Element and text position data
══════
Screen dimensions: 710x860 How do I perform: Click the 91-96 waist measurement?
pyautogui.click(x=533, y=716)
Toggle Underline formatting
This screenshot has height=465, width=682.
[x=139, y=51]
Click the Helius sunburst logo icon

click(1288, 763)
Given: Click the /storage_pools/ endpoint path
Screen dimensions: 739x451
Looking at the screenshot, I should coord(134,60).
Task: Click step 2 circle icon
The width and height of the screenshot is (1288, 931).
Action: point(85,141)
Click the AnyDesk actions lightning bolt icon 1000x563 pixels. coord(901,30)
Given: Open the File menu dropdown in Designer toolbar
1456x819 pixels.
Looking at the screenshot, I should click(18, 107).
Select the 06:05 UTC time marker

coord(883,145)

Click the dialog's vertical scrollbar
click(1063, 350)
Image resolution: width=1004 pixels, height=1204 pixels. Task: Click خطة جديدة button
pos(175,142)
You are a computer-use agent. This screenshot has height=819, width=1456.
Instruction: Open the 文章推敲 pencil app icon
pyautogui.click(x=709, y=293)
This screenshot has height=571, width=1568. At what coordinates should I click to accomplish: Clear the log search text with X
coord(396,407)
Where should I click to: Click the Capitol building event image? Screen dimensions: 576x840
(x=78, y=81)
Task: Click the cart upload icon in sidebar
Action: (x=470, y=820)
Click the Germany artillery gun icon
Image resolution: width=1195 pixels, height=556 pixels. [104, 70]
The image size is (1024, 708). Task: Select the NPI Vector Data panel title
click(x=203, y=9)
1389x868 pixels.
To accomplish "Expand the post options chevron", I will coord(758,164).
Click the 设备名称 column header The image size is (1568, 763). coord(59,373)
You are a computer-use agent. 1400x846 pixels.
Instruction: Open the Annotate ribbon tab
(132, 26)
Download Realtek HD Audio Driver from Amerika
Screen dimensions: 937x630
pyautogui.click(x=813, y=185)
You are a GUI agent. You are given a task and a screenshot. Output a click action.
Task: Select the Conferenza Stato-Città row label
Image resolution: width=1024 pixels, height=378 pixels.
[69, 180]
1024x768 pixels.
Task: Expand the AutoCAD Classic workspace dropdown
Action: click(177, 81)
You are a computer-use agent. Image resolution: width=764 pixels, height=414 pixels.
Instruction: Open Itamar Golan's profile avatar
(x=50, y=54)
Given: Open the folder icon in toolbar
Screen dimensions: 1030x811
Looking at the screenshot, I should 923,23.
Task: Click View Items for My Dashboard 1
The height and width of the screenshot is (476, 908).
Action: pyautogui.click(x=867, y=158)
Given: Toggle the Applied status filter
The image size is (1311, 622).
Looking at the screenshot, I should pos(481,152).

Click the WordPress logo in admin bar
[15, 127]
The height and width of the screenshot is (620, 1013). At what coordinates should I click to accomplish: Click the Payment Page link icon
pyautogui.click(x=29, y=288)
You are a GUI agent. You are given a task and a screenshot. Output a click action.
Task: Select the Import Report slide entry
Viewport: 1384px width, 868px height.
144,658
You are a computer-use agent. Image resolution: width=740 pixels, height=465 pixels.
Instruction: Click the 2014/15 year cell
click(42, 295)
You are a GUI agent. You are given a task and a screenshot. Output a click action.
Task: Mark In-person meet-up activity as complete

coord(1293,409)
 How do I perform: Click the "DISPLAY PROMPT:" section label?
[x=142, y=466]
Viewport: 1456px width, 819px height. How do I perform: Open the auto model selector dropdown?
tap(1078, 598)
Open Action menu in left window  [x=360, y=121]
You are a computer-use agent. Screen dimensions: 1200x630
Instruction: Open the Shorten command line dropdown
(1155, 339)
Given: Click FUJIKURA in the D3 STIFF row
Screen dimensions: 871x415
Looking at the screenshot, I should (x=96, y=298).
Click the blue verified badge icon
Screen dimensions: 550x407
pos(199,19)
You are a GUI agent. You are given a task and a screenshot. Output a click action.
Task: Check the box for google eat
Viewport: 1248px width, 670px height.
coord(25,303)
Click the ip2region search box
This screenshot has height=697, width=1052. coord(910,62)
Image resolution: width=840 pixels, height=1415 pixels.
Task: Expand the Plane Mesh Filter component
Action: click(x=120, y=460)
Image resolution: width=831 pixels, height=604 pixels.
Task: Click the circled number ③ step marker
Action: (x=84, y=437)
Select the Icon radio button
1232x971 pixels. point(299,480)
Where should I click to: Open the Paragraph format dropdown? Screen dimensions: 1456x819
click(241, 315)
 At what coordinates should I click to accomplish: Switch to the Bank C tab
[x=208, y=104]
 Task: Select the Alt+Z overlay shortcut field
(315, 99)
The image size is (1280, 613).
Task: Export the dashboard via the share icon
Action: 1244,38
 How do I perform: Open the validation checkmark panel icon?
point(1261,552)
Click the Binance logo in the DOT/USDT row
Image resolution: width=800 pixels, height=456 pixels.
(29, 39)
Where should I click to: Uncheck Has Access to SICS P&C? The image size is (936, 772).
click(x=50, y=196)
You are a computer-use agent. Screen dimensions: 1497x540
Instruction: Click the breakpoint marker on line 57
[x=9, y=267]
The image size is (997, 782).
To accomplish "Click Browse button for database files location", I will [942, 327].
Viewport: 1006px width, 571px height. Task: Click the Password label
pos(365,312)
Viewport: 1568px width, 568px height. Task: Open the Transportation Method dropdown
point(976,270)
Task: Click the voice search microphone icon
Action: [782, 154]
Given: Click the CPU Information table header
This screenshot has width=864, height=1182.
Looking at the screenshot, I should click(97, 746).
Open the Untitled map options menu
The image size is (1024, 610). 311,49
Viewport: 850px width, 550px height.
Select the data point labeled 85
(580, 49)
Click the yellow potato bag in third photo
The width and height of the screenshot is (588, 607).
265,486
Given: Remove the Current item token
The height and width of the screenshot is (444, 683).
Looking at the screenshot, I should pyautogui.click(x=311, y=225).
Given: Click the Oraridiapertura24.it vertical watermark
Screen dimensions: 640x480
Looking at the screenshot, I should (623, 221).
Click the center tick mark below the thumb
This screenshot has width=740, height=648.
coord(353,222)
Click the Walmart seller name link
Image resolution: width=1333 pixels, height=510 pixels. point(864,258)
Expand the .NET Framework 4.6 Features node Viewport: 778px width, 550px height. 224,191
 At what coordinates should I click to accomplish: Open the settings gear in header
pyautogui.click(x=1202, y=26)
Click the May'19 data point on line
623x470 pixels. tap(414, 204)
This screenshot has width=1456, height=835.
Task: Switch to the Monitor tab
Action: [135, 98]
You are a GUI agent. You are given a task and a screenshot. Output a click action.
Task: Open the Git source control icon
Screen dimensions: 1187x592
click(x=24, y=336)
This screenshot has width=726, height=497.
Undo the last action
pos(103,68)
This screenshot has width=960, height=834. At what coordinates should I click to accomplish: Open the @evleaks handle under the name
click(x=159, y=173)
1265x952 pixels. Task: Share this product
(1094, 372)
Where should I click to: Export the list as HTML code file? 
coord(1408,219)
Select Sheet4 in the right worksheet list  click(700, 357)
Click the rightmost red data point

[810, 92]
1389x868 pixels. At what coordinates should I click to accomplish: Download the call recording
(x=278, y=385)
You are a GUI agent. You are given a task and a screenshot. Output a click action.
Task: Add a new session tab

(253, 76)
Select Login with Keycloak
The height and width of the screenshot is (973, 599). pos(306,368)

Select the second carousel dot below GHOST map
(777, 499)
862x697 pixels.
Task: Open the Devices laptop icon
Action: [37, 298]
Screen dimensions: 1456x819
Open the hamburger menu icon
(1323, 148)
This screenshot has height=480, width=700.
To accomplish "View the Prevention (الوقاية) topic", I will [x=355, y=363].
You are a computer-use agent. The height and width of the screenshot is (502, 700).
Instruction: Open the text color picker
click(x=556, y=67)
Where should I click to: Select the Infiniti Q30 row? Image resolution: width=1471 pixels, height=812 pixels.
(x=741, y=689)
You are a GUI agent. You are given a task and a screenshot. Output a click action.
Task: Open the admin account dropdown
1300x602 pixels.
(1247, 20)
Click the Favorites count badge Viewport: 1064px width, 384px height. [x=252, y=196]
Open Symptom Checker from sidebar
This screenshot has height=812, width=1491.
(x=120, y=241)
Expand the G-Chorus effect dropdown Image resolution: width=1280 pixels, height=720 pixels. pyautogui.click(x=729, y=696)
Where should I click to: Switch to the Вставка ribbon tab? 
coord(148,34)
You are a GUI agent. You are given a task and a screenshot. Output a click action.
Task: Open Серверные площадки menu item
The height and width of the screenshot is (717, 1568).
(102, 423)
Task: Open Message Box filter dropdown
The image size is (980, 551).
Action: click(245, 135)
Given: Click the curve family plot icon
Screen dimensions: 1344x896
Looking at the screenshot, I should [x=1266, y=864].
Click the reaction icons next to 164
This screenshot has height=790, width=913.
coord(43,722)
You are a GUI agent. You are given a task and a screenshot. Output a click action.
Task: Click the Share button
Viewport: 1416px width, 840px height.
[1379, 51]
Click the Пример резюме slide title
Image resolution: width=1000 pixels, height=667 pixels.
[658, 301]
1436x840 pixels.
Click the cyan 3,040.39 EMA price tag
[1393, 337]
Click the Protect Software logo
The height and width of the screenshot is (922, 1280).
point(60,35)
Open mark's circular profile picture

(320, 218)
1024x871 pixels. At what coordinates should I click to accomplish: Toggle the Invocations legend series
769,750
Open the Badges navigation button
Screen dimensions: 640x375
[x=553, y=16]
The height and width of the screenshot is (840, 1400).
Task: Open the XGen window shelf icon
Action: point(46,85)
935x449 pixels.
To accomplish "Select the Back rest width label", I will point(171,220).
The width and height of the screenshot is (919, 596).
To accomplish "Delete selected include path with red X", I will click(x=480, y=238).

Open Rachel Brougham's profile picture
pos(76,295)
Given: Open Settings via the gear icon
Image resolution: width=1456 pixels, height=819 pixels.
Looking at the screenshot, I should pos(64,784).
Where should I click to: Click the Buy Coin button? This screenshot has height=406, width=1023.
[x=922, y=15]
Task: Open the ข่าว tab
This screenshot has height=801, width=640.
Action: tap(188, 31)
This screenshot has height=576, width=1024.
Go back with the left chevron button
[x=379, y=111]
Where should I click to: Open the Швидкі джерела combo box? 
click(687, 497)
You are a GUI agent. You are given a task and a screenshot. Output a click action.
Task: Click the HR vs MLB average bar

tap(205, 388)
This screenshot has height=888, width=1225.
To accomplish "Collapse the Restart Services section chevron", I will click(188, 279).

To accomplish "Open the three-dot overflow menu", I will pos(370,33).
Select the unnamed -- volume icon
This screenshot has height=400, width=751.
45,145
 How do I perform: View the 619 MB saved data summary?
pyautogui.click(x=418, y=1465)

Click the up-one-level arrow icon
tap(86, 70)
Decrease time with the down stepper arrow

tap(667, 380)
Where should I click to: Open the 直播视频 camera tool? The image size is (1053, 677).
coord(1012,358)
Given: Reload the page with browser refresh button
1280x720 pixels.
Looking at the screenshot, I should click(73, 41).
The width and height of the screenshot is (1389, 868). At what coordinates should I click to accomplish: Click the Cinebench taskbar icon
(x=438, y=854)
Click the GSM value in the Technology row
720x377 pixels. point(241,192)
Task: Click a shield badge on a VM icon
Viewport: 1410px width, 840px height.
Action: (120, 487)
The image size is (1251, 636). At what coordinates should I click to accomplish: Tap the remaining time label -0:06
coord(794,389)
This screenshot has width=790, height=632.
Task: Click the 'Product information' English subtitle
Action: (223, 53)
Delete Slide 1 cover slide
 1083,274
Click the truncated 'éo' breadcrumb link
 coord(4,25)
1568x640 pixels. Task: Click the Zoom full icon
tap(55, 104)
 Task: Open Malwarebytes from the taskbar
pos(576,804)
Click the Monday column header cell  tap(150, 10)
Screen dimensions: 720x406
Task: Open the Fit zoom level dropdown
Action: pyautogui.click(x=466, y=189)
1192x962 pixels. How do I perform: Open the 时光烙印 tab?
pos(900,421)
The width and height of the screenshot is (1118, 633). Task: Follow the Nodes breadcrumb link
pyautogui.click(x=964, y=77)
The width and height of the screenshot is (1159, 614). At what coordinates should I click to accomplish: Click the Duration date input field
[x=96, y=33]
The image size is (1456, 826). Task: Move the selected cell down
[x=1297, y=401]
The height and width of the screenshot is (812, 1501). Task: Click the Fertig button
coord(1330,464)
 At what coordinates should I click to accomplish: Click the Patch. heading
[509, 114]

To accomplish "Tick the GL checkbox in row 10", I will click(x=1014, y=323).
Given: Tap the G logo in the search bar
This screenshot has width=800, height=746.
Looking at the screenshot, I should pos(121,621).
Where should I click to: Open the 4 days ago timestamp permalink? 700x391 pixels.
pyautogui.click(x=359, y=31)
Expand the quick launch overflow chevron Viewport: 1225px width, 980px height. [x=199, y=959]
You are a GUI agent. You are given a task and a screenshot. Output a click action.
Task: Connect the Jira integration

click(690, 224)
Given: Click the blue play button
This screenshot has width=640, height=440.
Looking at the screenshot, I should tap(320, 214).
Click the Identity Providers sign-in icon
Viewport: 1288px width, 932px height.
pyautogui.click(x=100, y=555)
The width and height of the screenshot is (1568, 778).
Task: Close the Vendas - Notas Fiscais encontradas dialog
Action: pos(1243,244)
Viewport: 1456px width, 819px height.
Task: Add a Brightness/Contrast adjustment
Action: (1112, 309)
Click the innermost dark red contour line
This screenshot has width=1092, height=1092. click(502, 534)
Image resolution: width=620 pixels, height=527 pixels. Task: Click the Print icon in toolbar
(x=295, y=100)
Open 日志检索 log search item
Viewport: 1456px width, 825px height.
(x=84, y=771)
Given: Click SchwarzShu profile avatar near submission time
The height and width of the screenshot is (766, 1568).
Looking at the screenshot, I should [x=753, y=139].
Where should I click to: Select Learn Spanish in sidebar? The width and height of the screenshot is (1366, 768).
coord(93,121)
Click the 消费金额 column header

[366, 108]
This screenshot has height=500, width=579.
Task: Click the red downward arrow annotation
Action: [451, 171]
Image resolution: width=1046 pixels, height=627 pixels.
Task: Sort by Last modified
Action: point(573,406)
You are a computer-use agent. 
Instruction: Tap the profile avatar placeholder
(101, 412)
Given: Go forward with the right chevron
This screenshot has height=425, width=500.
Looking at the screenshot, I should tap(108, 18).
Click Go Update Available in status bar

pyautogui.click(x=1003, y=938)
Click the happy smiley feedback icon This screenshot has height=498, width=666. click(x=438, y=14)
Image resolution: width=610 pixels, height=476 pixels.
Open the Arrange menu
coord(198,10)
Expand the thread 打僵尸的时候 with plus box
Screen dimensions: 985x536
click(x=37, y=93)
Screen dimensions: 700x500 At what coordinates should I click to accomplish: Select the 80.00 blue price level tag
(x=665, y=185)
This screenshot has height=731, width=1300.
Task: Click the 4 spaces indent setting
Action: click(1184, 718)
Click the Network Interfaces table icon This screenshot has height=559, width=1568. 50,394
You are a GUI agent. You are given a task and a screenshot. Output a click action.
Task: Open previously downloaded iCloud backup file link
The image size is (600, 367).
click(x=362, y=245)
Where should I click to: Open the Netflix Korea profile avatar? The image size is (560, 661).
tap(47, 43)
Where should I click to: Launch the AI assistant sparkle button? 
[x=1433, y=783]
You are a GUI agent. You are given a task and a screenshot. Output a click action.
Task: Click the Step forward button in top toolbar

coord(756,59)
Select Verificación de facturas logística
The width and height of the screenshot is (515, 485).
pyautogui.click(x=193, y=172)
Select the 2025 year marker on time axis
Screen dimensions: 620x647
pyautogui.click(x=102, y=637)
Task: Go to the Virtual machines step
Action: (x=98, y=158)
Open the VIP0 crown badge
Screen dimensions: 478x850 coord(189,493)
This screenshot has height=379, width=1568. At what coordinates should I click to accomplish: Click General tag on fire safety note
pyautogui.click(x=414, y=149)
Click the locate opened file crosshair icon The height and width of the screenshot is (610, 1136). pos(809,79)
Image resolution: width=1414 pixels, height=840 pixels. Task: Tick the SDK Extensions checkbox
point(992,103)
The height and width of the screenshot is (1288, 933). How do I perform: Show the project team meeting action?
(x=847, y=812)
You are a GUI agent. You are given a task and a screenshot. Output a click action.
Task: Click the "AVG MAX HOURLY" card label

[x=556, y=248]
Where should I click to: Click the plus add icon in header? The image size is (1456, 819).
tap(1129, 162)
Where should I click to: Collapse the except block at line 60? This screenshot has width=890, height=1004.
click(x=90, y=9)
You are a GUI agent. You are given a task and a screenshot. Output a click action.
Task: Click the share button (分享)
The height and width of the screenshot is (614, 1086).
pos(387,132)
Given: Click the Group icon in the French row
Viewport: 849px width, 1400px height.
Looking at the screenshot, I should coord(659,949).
══════
### The exercise
Can you reproduce, unchanged, only the lines of the data from the one containing "Where should I click to: Select Learn" through the one containing "Action: [451, 171]", both included?

### Response below
Where should I click to: Select Learn Spanish in sidebar? The width and height of the screenshot is (1366, 768).
coord(93,121)
Click the 消费金额 column header

[366, 108]
This screenshot has height=500, width=579.
Task: Click the red downward arrow annotation
Action: [451, 171]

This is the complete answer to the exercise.